SGT Dallis A. Drake
Company B, 82nd Reconnaissance Battalion, 2nd Armored Division
KIA 27 July 1944
outside of Quibou, France
-- Written by Dallis' youngest grandchild, Lynn Taylor --
Dallis was born September 14, 1918 near Chapman Kansas to William and Theresea Drake. His mother's first marriage was to John Jegen.
They had ten children before he died of dropsy in 1910. In 1915 she married William and three years later Dallis was born. He was his
parents pride and joy.
His early school days were spent at a one room school house called Prairie Hill. He then went on to attend high school in Chapman. At that
time it was too far of a drive to make on a daily basis so he boarded in Chapman with a schoolmate. On the weekends a bus would take them
back home to their families. Dallis apparently didn't care too much for English and math or history for that matter, but he loved music.
In 1938 he joined the Calvary at Fort Riley Kansas. While he was stationed there he met Laura Harrison at a skating rink and they were
In 1940 Dallis was sent to active duty at Fort Benning Georgia where he became a soldier in the 2nd Armored Division. The division was
under the command of George Patton and it was not long before they earned the nickname "Hell on Wheels."
On February 3, 1941 Laura Deanna was born to Dallis and Laura. Dallis had about one year and nine months to spend with her before he was
shipped out in a convoy headed for Casablanca. The last time he saw his wife he told her, "Take care of my baby girl."
Dallis arrived in Africa on December 24, 1942. It was in Africa that he received a Dear John letter that his wife was divorcing him. His
commander helped him to find a lawyer and he eventually won custody of Deanna. Until he returned his parents were her temporary guardians.

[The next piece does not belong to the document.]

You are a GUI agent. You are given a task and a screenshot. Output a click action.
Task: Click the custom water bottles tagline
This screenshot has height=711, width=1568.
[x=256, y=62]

After he was killed they became her permanent guardians.
In July of 1943 he was sent on to Sicily where he received the Silver Star for Gallantry in Action. While in Sicily he developed a bleeding
ulcer and was taken back to Africa. The ulcer was most assuredly caused, not only by the stress of battle, but also by the personal turmoil
he was going through in losing his wife and worrying about his little girl. He rejoined the rest of the men as they were shipped out through
the Mediterranean Sea bound for England. He was stationed at Tidworth Barracks in England.
On July 9, 1944 Dallis landed in Normandy. Eighteen days later the tall, quiet man who loved to sing "Home on the Range" and play the guitar
was killed outside of Quibou. Almost exactly four months later his older brother, William Jegen, died of wounds in Germany.
My journey to be able to tell the story of my Grandfather's life began on January 22, 2002. It began with a simple inquiry on a genealogy
website, "Looking for info on Sgt. Dallis A Drake, WWII." It was on that same day that I received a reply telling me what division he was in
and where he was buried. From there we found his Army records, school records, people who knew him when he was a boy, and his best friends
from the war. These simple words were repeated almost verbatim by everyone we met, "He was an all around great guy."
In July of 2004 we went to France for the first time. Not only did we see his grave but we also saw the place where he was killed. The Mayor
of Quibou had not known that Dallis and two of his men were killed outside of their town, but now that she does she would like to have a plaque
placed for them next summer. The grand finale, though, came after we returned home and found out his grave was adopted two years ago by a
wonderful family in France.
I feel a tremendous sense of honor to be able to write about my Grandfather. I am also surrounded by an overwhelming sense of peace as I know
his memory will live on not only through my family but also through AWON and all of our new friends in France.
Sgt. Dallis A. Drake your story has been told.